Peki kıskançlık bunun neresinde? İşte kıskançlık tam da bu noktada. Eğer ben kısıtlanarak büyümüşsem özgür bir davranış sergileyen çocuğuma karşı bilinçaltımdan ‘’ben böyle davranış sergileyemedim o nasıl sergileyebiliyor ‘’diyebiliyorum ve yaptığım şey; anne babamın o sevmediğim davranışlarını alıp çocuğuma sergilemek oluyor. Böylece kıskançlık duygularımı ortadan kaldırabiliyorum.

Anne baba olarak öncelikle kendi anne baba ile ilişkilerimizi ele alıp irdelemek gerekiyor. Gerekiyorsa önce bir öfkelenip ardından empati kurmalı ve affetme davranışını sergilemeliyiz ki komplekslerimiz çözülsün ve bizden sonraki nesilde yer almasın.

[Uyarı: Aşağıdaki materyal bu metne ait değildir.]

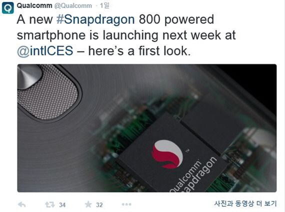View the retweet count 34
The image size is (285, 212).
[62, 205]
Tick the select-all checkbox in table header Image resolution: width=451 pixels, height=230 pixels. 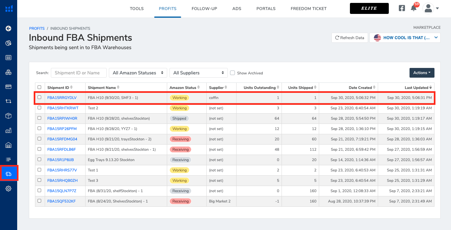click(40, 87)
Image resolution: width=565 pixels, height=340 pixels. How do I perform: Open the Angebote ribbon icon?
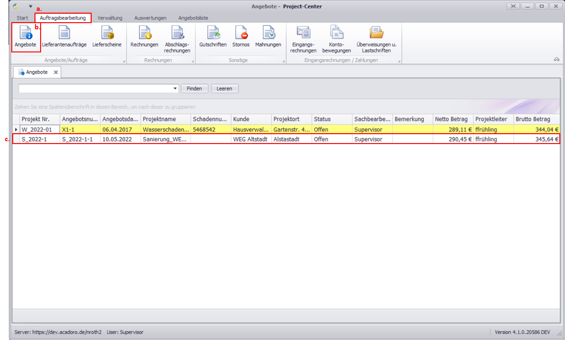[x=26, y=37]
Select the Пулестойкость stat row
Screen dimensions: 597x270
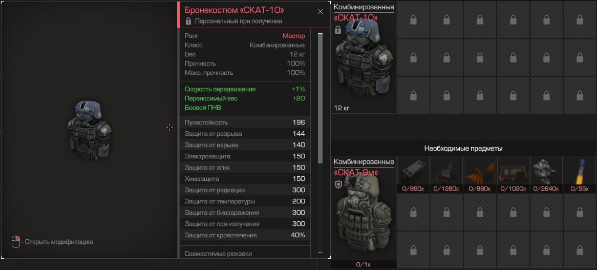click(245, 122)
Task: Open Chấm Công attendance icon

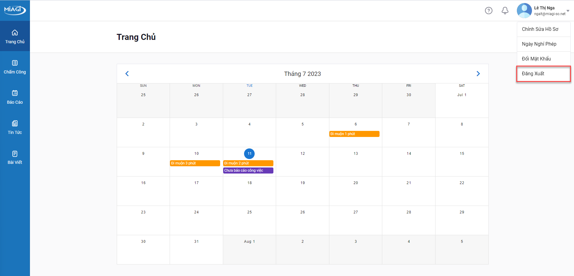Action: tap(15, 63)
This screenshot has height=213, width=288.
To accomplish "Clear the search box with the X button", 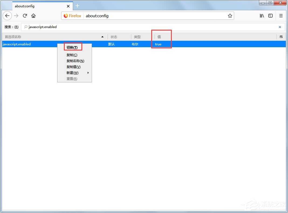I will (280, 27).
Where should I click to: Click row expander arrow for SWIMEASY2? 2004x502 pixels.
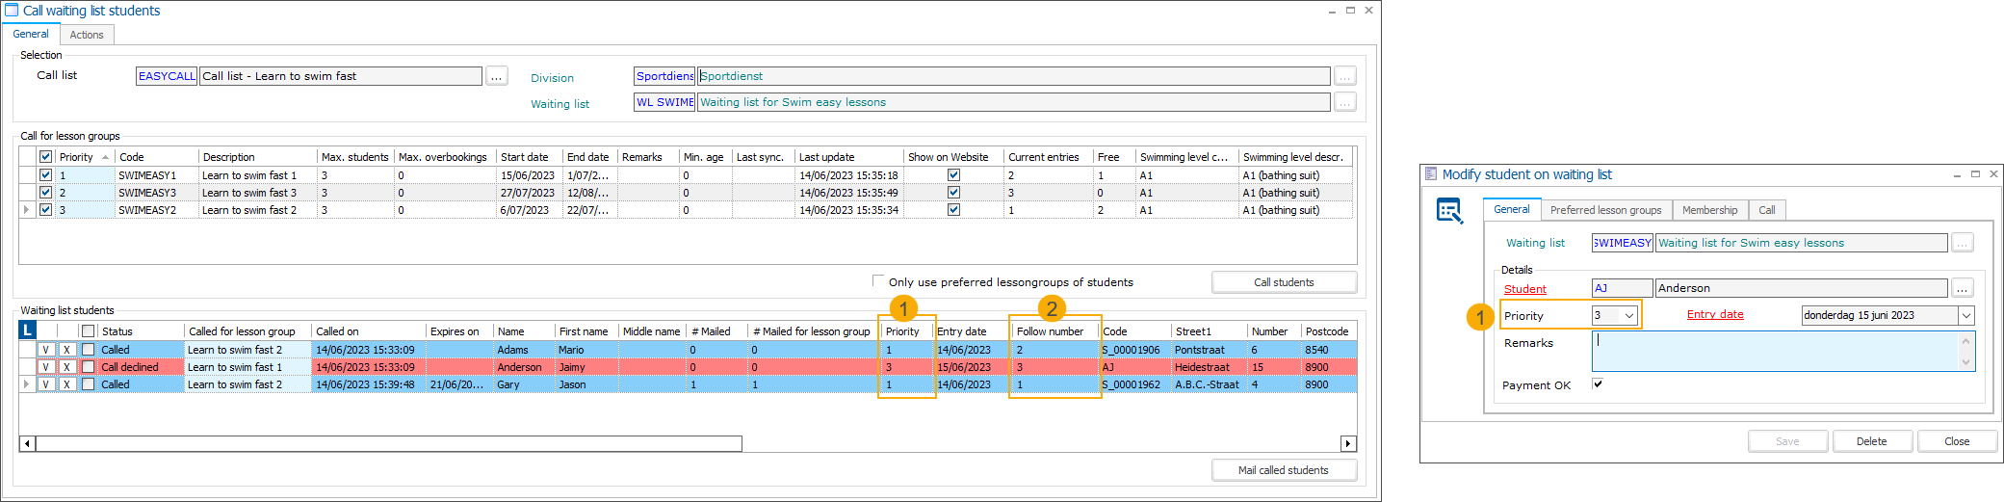27,210
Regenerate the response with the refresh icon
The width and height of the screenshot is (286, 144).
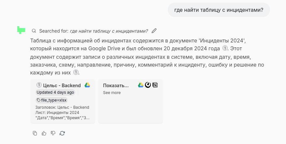pos(62,133)
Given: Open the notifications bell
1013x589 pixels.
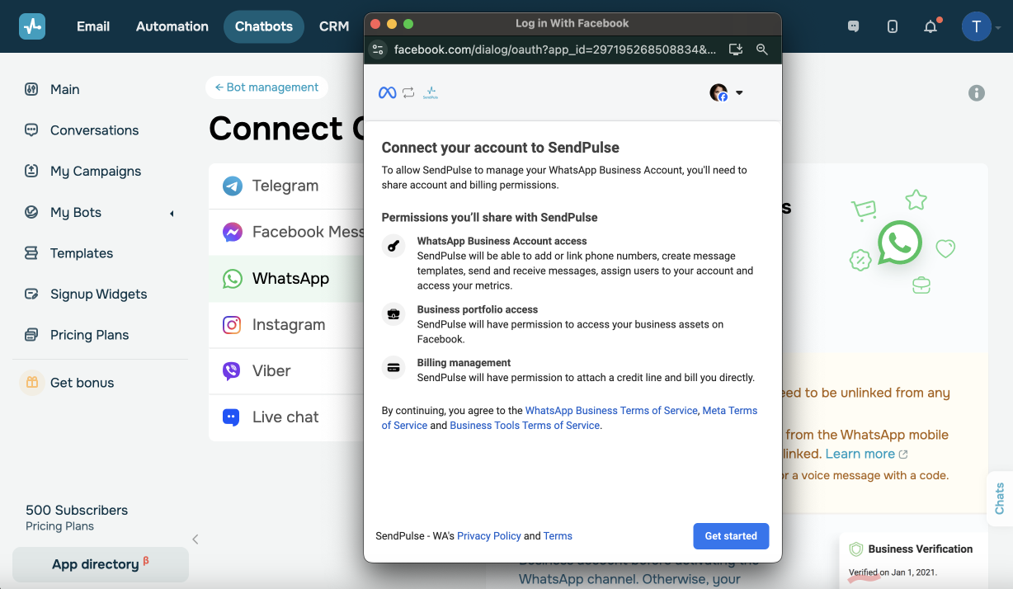Looking at the screenshot, I should pyautogui.click(x=931, y=26).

Çünkü bizde var olan kompleksleri devam ettiriyor çocuklarımız.

Kompleks, kişisel bilinçaltımızda yer alan, baskı altında tutulan ve bizim ruhsal dengemizi bozan karmaşıklıklardır. Bilinçaltında yer aldığı için farkındalık düzeyinde değildir. O nedenle anne ve babamızın benliklerinden kendi benliğimizi ayırmakla başlayabiliriz ki çocuğumuzun da kendi benliğini kendimize yapıştırıp benliğini bizim benliğimizin uzantısıymış gibi görmeyebiliriz.  Ancak bu ayrıştırma işi maalesef ki o kadar da kolay değil. Neden mi?

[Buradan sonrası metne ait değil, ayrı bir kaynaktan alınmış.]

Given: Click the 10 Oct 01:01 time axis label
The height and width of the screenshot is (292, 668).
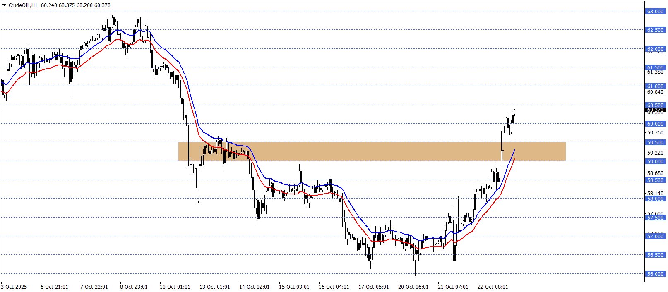Looking at the screenshot, I should pos(175,287).
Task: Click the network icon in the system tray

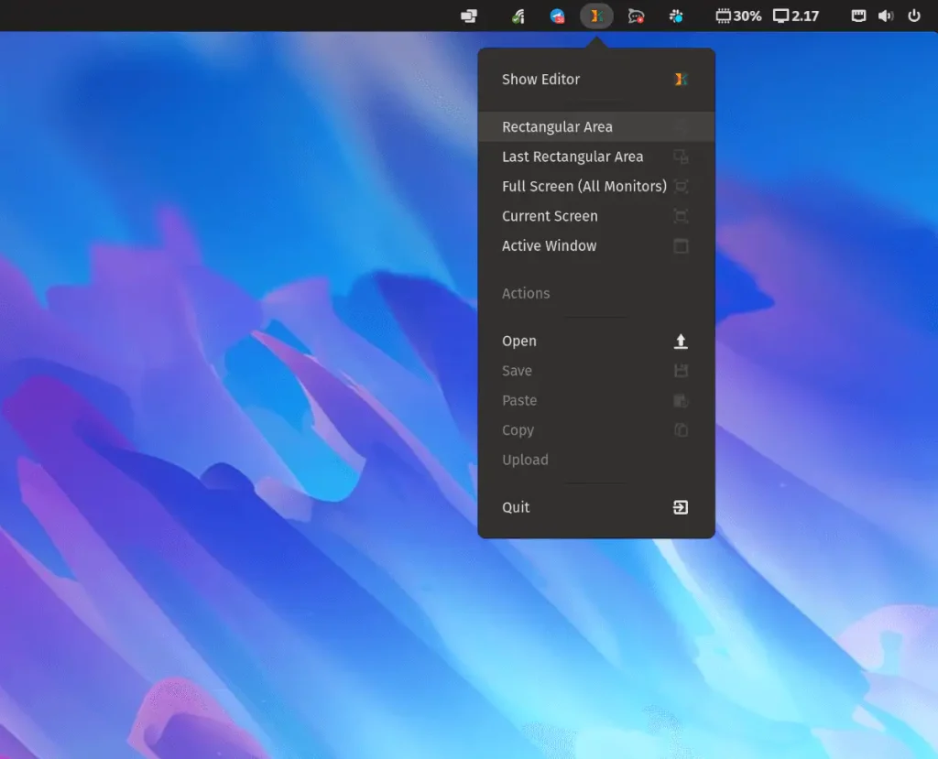Action: pos(518,16)
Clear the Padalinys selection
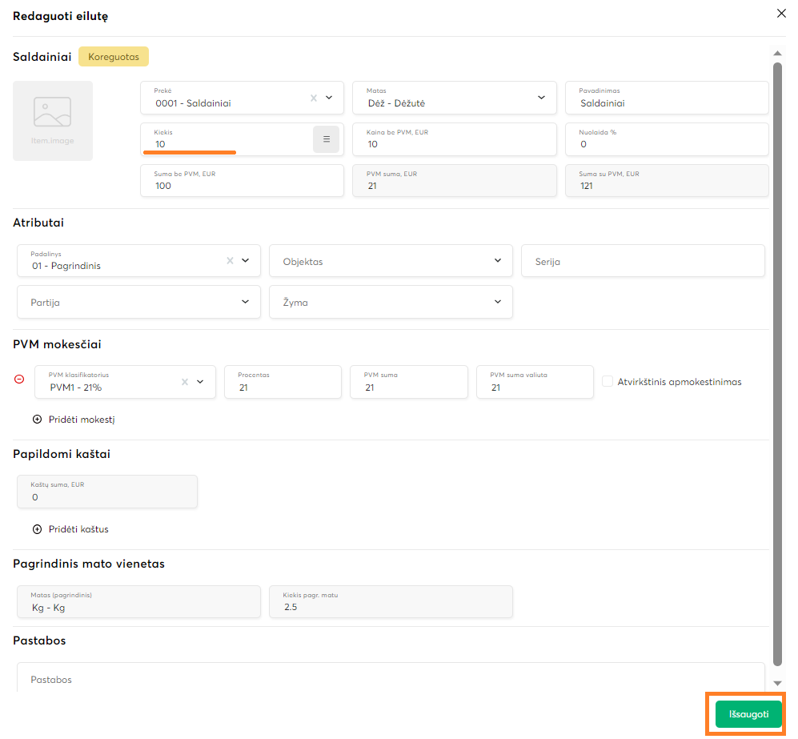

Hayatımız boyunca kullandığımız kişiliğimizi biz değil, anne babamız oluşturuyor. O nedenle anne babamızın cümleleri, bizimle vakit geçirmeleri, bize gösterdikleri sevgi, izin vericilikleri, güvendiklerine dair davranışları, sakinlikleri, sabırları, tutarlı davranışları bizim birer parçamız oluyor büyüdüğümüzde. Yani anne babanın çocukla kurduğu iletişim çocuğun karakteri haline geliyor. Bahsettiğimiz mizaç değil, o zaten doğuştan.  Kişilik ise karakter ve mizacın birleşiminden oluşuyor.  Mesela, çocuğumuz bir şey anlatırken onu dinlemediğimizde ‘’ ben değersizim, insanlar beni dinlemez’’ düşüncesini oluşturuyor. Çocuğumuzla oyun oynadığımızda ‘’ benimle oyun oynuyorlar demek ki ben değerliyim’’ düşüncesi oluşuyor.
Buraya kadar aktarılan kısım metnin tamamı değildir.